Millions of Russians still believe in the Stalin myth which argues his leadership in the war prevented defeat and if not for organizing resistance to the Nazi invasion, defeat was most probable. Prime Minister Putin still harbors nostalgia for a man who came close to leading Russia into a disastrous defeat. As Putin recently stated: “no one can throw a stone against those who organized and led the victory.” It has been extensively documented that Stalin came close to leading his nation to defeat, not victory. He was repeatedly told a German invasion would shortly begin, but refused to allow military commanders to take the initiative because of fear it might anger Hitler. The result was disaster during the initial six months of the German invasion during which time over three million Russian soldiers were captured and millions of others killed or wounded. In fact, there is evidence during the first weeks of the invasion, Stalin was, literally, paralyzed with fear. After that initial collapse, he did recover to help lead the nation.
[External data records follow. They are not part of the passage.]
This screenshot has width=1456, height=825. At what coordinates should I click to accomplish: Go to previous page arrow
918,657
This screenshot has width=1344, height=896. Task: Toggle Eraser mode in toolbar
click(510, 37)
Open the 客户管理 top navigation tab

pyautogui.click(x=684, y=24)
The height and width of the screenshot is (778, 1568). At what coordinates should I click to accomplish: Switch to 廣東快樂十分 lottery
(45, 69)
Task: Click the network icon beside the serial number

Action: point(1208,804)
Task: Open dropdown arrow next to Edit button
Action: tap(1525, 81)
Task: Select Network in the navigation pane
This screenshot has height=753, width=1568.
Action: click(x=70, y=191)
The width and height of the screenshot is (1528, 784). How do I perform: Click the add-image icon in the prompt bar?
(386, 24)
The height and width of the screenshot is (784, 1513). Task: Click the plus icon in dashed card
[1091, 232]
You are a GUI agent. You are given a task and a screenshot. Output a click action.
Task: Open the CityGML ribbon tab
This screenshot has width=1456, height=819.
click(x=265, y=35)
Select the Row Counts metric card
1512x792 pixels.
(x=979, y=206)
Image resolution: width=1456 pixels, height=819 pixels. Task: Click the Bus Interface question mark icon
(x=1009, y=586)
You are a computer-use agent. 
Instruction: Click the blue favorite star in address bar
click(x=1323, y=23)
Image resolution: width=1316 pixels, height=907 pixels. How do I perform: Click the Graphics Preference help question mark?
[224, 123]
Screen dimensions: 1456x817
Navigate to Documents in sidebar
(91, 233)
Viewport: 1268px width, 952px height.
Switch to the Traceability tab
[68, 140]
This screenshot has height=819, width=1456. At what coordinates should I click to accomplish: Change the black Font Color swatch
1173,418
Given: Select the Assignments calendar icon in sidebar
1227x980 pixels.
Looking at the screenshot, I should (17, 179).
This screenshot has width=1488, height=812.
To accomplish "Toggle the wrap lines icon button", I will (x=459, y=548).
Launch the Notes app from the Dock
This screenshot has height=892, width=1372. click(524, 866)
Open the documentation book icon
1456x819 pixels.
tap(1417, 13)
President Medvedev, unlike Putin, wants the world to know, “there is no way that Stalin will return to our everyday life. That’s absolutely impossible… The Great Patriotic War was won by our people, not by Stalin or even military commanders. Stalin committed a lot of crimes against our people.” He also promised the “people should know the whole truth about the war.”
Stalin killed millions of his own people, and Medvedev is correct in stating the Russian people won the war, despite Stalin mistakes.